Another trick is picking the right re-sizing algorithms for growing arrays via realloc, or better still writing your own heap manager based on your particular application. Don't assume the one that comes with the compiler is the best possible solution for every application.

Shane MacLaughlin
+3  A: 

These days, the most important things in optimzation are:

  • respecting the cache - try to access memory in simple patterns, and don't unroll loops just for fun. Use arrays instead of data structures with lots of pointer chasing and it'll probably be faster for small amounts of data. And don't make anything too big.
  • avoiding latency - try to avoid divisions and stuff that's slow if other calculations depend on them immediately. Memory accesses that depend on other memory accesses (ie, a[b[c]]) are bad.
  • avoiding unpredictabilty - a lot of if/elses with unpredictable conditions, or conditions that introduce more latency, will really mess you up. There's a lot of branchless math tricks that are useful here, but they increase latency and are only useful if you really need them. Otherwise, just write simple code and don't have crazy loop conditions.
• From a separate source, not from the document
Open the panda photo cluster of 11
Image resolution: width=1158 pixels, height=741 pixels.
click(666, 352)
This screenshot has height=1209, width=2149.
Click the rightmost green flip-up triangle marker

Don't bother with optimizations that involve copy-and-pasting your code (like loop unrolling), or reordering loops by hand. The compiler usually does a better job than you at doing this, but most of them aren't smart enough to undo it.

alex strange
+2  A: 

If someone doesn't have an answer to that question, it could be they don't know much.
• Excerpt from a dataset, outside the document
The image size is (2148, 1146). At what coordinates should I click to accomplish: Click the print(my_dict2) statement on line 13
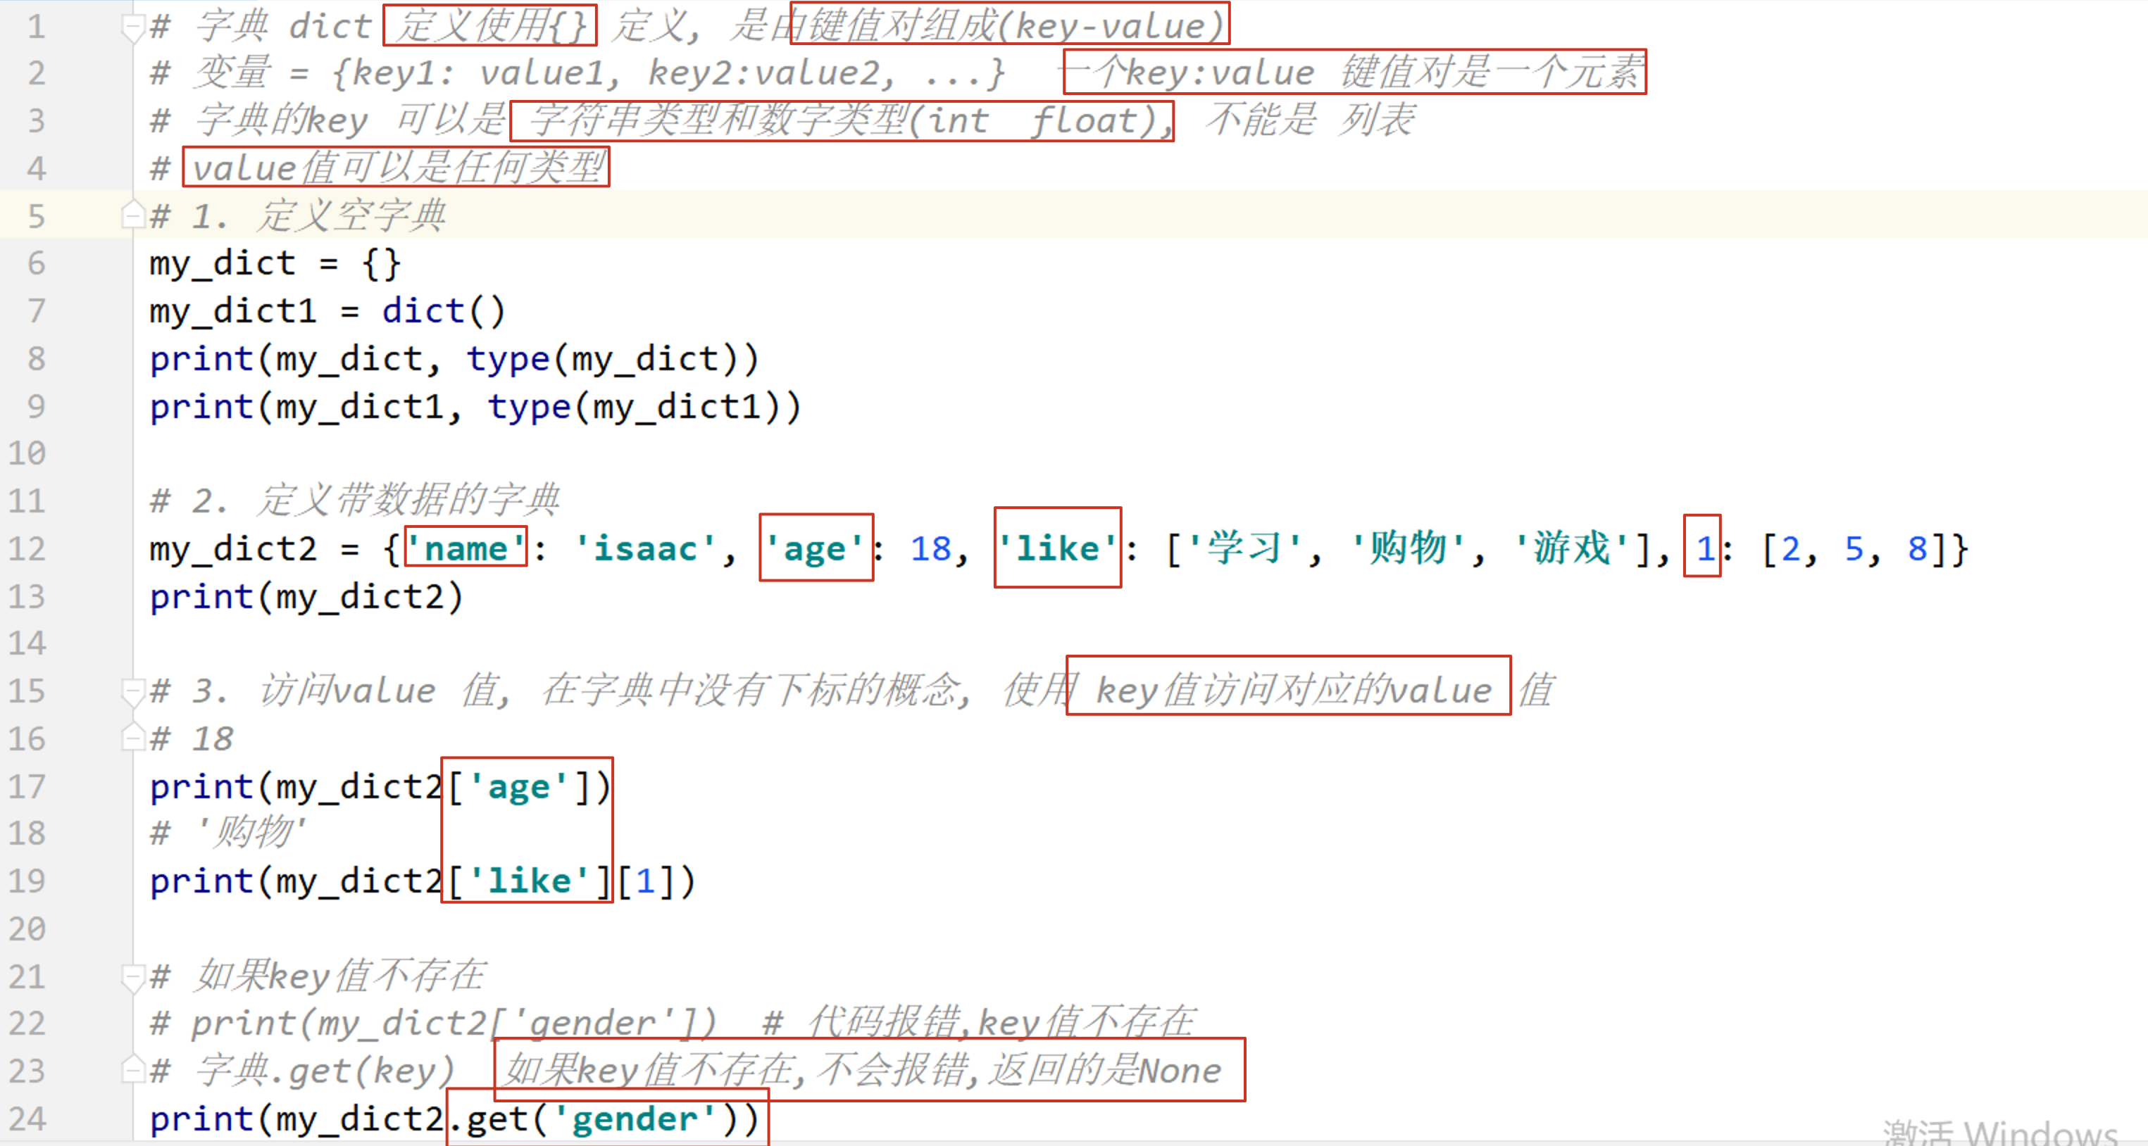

It could also be that they know a lot. I know a lot (IMHO :-), and if I were asked that question, I would be asking you back: Why do you think that's important?

The problem is, any a-priori notions about performance, if they are not informed by a specific situation, are guesses by definition.

I think it is important to know coding techniques for performance, but I think it is even more important to know not to use them, until diagnosis reveals that there is a problem and what it is.

Now I'm going to contradict myself and say, if you do that, you learn how to recognize the design approaches that lead to trouble so you can avoid them, and to a novice, that sounds like premature optimization.

To give you a concrete example, this is a C application that was optimized.

Mike Dunlavey
+1  A: 

Great lists. I will just add one tip I didn't saw in the above lists that in some case can yield huge optimisation for minimal cost.

  • bypass linker

    if you have some application divided in two files, say main.c and lib.c, in many cases you can just add a \#include "lib.c" in your main.c That will completely bypass linker and allow for much more efficient optimisation for compiler.

The same effect can be achieved optimizing dependencies between files, but the cost of changes is usually higher.

kriss
how much time is rally spent compiling and linking, though? Just curious
warren
The benefit of this trick is not when compiling and linking but when running the resulting program. Compiling using this trick can be somewhat longer, it all depends of your project and your toolchain.
kriss
+1  A: 

Sometimes Google is the best algorithm optimization tool. When I have a complex problem, a bit of searching reveals some guys with PhD's have found a mapping between this and a well-known problem and have already done most of the work.